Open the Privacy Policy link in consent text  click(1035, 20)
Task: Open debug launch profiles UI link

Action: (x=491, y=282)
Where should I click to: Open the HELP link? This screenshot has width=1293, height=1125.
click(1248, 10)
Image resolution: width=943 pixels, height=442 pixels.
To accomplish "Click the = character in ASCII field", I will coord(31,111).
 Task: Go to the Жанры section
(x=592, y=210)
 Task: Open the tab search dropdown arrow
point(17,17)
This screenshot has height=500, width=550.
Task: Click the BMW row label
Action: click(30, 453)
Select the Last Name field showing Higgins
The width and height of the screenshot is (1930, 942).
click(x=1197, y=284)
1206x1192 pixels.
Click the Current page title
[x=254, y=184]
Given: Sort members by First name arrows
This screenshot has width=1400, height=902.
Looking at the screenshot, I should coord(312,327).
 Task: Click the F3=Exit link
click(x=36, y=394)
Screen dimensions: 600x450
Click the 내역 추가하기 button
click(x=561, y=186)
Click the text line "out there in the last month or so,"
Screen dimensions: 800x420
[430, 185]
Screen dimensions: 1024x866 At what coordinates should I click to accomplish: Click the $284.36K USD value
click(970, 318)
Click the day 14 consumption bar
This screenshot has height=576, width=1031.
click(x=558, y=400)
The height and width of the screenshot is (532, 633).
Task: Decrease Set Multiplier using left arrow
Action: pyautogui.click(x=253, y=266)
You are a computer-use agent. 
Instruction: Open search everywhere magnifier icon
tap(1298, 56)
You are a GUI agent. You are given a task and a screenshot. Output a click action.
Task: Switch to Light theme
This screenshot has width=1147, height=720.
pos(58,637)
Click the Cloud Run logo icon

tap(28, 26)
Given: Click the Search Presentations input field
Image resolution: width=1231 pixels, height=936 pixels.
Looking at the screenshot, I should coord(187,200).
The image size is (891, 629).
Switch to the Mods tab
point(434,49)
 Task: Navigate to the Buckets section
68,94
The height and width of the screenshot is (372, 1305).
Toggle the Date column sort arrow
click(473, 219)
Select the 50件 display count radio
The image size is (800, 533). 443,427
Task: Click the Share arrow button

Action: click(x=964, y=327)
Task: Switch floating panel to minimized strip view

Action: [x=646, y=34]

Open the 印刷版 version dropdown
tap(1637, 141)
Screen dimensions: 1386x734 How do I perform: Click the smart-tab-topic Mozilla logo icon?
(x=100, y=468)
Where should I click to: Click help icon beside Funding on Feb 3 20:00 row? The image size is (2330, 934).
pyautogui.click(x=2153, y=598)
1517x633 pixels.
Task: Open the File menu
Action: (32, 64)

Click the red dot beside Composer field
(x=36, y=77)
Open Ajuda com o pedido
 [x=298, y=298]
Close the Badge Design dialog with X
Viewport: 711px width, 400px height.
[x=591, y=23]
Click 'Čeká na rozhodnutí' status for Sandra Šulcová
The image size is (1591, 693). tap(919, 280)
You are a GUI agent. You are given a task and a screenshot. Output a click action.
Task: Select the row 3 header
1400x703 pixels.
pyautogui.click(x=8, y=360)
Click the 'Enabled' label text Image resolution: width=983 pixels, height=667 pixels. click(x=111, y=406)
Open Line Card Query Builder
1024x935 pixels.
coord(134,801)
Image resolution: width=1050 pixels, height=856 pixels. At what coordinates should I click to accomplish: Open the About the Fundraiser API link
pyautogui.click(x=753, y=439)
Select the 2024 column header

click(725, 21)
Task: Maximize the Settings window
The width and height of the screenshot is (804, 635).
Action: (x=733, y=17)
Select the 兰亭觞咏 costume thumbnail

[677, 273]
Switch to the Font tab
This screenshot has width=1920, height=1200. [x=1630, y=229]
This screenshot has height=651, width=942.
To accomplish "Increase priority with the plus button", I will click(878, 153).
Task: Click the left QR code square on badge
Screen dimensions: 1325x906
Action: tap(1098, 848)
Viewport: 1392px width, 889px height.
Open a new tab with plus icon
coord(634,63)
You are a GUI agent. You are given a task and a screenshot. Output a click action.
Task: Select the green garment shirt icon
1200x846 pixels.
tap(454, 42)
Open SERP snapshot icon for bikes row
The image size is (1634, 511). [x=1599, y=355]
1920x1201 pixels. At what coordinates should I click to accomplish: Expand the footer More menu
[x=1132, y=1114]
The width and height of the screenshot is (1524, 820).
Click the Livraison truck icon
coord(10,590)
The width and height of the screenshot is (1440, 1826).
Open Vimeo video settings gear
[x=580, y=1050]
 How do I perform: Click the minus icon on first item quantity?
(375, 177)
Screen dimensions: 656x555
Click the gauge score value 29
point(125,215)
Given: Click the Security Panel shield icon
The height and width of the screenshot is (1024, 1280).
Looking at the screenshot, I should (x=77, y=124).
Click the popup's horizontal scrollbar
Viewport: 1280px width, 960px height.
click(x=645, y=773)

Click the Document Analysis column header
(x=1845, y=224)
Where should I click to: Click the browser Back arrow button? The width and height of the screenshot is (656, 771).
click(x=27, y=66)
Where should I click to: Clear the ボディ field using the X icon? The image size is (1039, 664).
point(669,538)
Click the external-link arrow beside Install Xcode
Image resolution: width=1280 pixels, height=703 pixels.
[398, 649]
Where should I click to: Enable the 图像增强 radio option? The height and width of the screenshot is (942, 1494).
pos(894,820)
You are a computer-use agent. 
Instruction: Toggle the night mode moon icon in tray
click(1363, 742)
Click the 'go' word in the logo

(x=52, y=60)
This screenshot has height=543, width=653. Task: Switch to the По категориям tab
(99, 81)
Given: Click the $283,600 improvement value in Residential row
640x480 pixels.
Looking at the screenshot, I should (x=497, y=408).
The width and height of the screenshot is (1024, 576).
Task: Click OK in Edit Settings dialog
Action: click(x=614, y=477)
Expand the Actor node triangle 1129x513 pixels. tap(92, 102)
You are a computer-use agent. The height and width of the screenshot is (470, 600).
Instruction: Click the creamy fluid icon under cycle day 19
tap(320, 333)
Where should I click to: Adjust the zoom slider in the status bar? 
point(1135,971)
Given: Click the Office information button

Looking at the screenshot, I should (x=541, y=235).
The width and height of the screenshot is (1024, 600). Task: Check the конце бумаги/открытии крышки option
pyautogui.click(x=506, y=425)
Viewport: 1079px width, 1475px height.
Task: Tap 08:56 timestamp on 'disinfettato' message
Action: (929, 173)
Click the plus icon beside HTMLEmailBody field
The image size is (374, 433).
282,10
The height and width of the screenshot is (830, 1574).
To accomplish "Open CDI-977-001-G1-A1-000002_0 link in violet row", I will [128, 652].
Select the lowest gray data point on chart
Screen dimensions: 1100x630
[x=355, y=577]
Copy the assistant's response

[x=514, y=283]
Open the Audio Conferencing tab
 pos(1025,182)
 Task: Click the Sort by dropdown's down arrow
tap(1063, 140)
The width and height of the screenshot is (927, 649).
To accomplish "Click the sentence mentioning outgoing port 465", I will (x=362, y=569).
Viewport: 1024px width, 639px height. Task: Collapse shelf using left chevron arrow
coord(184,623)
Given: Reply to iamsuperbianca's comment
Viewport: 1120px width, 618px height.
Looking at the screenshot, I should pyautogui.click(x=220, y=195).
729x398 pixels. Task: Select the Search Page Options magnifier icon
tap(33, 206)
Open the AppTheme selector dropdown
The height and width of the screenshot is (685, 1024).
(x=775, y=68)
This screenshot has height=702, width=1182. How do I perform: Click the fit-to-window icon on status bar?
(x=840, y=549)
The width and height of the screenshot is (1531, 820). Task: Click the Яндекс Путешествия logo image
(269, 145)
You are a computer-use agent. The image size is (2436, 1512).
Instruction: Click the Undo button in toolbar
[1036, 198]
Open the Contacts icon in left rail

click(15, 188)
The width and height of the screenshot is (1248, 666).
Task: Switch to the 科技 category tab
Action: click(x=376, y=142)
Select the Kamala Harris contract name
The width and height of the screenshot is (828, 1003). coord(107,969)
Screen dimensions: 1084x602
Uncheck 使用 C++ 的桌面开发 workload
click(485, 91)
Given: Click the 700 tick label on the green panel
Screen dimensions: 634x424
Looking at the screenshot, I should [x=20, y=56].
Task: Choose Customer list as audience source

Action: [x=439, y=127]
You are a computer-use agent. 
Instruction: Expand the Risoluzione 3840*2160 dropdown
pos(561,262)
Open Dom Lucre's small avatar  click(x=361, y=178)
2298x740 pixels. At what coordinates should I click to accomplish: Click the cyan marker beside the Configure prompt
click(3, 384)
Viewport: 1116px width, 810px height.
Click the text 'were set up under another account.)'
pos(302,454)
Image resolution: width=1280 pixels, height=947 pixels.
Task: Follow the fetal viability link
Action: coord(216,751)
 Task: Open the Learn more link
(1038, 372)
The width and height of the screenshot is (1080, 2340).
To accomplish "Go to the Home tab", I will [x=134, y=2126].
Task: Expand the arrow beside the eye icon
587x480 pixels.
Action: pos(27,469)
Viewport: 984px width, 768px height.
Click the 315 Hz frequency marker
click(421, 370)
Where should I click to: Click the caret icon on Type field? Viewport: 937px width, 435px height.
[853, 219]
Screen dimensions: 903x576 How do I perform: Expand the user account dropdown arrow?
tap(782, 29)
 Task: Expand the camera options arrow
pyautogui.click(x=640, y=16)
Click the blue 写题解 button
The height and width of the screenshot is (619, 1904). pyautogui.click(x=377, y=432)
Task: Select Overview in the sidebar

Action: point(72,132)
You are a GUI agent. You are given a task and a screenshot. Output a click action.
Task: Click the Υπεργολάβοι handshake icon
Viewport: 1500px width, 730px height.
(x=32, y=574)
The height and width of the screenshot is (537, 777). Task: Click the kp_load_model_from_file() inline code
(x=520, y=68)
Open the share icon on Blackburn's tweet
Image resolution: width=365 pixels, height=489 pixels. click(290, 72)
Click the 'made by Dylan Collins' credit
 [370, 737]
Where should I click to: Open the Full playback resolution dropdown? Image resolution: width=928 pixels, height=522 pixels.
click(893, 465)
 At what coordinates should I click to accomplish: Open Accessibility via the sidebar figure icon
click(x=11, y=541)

# [Task brief]
Lines after the one containing "Click the day 14 consumption bar" are left out; every line from the start of the entries through that line is restated word for word.

# [Response box]
Open the Privacy Policy link in consent text  click(1035, 20)
Task: Open debug launch profiles UI link

Action: (x=491, y=282)
Where should I click to: Open the HELP link? This screenshot has width=1293, height=1125.
click(1248, 10)
Image resolution: width=943 pixels, height=442 pixels.
To accomplish "Click the = character in ASCII field", I will coord(31,111).
 Task: Go to the Жанры section
(x=592, y=210)
 Task: Open the tab search dropdown arrow
point(17,17)
This screenshot has height=500, width=550.
Task: Click the BMW row label
Action: click(30, 453)
Select the Last Name field showing Higgins
The width and height of the screenshot is (1930, 942).
click(x=1197, y=284)
1206x1192 pixels.
Click the Current page title
[x=254, y=184]
Given: Sort members by First name arrows
This screenshot has width=1400, height=902.
Looking at the screenshot, I should coord(312,327).
 Task: Click the F3=Exit link
click(x=36, y=394)
Screen dimensions: 600x450
Click the 내역 추가하기 button
click(x=561, y=186)
Click the text line "out there in the last month or so,"
Screen dimensions: 800x420
[430, 185]
Screen dimensions: 1024x866 At what coordinates should I click to accomplish: Click the $284.36K USD value
click(970, 318)
Click the day 14 consumption bar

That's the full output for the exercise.